» **ABOUT THIS TASK**
Copy nothing but the lines from the one containing "下载案例 (329, 503)" through the last line of the entries below, exactly as written and without pictures.
%%
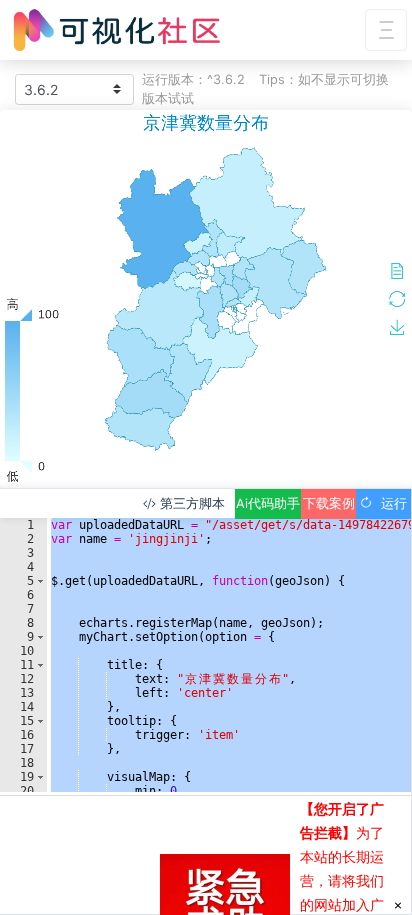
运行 (390, 503)
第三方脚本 (190, 503)
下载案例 (329, 503)
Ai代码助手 (268, 503)
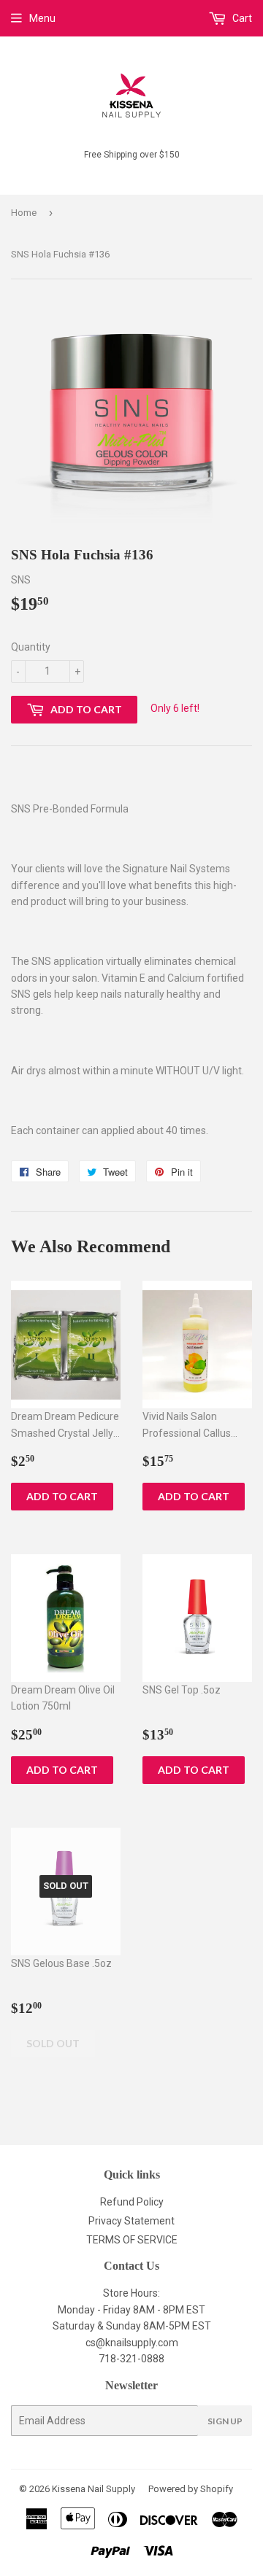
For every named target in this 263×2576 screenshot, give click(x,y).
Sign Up (225, 2421)
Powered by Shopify (190, 2488)
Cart (241, 18)
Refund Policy (132, 2202)
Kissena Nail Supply (93, 2488)
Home (24, 212)
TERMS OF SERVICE (132, 2240)
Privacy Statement (131, 2221)
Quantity (30, 647)
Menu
%%
» **RESPONSE BOX**
下载案例 (329, 503)
Ai代码助手 (268, 503)
For every named target in this 263×2576 screenshot, give click(x,y).
Sign Up (225, 2421)
Powered by Shopify (190, 2488)
Cart (241, 18)
Refund Policy (132, 2202)
Kissena Nail Supply (93, 2488)
Home (24, 212)
TERMS OF SERVICE (132, 2240)
Privacy Statement (131, 2221)
Quantity (30, 647)
Menu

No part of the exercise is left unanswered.